Objective: To this end, we compared the performance of the deep learning, Bidirectional Encoder Representations from Transformers (BERT)-based model, Bio-Clinical-BERT, with a bag-of-words (BOW) logistic regression (LR) model incorporating term frequency-inverse document frequency (TF-IDF). These choices represent different levels of computational requirements.
Methods: A retrospective analysis was conducted using data from 1,391,988 patients who visited emergency departments in the Mount Sinai Health System spanning from 2017 to 2022. The models were trained on 4 hospitals' data and externally validated on a fifth hospital's data.
Results: The Bio-Clinical-BERT model achieved higher areas under the receiver operating characteristic curve (0.82, 0.84, and 0.85) compared to the BOW-LR-TF-IDF model (0.81, 0.83, and 0.84) across training sets of 10,000; 100,000; and ~1,000,000 patients, respectively. Notably, both models proved effective at using triage notes for prediction, despite the modest performance gap.

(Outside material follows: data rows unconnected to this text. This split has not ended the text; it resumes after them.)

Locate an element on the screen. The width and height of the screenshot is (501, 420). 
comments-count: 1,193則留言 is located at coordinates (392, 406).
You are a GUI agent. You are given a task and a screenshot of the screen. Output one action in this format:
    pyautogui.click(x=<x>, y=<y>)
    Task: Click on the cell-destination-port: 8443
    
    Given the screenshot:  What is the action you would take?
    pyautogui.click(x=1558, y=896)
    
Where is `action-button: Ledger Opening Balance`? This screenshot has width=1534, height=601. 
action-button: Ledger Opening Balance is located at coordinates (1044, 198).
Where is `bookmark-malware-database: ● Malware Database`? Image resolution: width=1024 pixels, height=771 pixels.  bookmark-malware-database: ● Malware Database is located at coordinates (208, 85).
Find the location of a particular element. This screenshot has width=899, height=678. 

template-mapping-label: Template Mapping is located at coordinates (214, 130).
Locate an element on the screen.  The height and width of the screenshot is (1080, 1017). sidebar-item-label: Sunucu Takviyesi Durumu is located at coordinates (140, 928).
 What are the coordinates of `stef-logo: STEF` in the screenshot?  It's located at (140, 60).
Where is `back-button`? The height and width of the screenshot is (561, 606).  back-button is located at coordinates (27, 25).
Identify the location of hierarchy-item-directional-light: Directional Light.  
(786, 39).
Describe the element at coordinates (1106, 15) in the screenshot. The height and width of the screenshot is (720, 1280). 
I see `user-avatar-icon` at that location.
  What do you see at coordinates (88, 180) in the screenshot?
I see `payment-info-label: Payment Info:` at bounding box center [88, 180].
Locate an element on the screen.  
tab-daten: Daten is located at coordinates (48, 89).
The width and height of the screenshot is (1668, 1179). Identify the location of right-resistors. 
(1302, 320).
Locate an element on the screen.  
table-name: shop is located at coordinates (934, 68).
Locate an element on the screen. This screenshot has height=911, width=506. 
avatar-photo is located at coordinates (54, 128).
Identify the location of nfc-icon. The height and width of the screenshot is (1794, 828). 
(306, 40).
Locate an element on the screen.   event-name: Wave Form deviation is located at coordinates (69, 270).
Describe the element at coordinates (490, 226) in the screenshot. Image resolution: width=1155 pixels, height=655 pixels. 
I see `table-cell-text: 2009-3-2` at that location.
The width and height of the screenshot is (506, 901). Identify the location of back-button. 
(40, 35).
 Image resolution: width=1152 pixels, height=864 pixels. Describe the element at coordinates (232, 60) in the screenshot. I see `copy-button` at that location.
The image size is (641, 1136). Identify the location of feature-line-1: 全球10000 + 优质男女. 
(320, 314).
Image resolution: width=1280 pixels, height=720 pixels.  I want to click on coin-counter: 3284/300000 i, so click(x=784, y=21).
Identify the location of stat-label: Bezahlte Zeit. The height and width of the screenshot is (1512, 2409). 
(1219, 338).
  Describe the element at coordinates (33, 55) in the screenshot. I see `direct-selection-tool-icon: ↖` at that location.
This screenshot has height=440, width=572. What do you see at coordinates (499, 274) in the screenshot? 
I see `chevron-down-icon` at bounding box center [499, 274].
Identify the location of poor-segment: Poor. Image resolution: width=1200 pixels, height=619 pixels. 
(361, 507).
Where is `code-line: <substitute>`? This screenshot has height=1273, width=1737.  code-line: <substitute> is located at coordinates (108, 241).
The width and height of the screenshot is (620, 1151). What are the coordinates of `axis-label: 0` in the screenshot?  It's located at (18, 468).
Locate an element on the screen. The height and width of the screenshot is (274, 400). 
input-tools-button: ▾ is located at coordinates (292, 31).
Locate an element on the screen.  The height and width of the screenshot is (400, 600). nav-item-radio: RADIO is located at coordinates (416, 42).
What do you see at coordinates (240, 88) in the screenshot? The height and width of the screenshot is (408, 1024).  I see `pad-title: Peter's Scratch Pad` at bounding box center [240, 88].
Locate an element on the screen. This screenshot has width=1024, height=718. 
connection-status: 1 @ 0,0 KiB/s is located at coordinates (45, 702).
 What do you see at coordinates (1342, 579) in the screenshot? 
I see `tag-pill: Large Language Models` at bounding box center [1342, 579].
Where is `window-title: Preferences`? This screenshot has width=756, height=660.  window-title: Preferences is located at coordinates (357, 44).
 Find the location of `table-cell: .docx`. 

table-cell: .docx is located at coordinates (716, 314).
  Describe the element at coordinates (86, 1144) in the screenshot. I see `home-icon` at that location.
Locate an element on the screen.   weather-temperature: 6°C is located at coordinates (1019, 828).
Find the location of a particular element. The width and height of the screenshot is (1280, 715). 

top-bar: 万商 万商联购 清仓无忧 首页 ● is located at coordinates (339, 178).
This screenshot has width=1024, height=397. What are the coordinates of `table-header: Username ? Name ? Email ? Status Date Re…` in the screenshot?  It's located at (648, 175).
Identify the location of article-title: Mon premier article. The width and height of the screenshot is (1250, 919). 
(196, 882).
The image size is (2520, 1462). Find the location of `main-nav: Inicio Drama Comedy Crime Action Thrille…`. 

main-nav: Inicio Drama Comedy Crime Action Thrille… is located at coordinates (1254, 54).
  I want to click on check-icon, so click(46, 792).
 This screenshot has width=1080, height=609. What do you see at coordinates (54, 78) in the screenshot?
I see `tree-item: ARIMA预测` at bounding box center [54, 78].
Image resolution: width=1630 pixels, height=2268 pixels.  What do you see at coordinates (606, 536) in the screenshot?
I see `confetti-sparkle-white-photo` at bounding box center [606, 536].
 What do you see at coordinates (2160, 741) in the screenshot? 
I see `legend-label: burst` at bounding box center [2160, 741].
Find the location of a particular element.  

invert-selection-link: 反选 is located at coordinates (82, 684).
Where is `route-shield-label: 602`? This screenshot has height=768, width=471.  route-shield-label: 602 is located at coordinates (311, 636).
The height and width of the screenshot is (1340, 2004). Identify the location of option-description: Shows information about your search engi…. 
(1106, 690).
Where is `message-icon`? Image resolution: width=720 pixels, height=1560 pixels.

Conclusions: Our findings suggest that simpler machine learning models such as BOW-LR-TF-IDF could serve adequately in resource-limited settings. Given the potential implications for patient care and hospital resource management, further exploration of alternative models and techniques is warranted to enhance predictive performance in this critical domain.
International registered report identifier (irrid): RR2-10.1101/2023.08.07.23293699.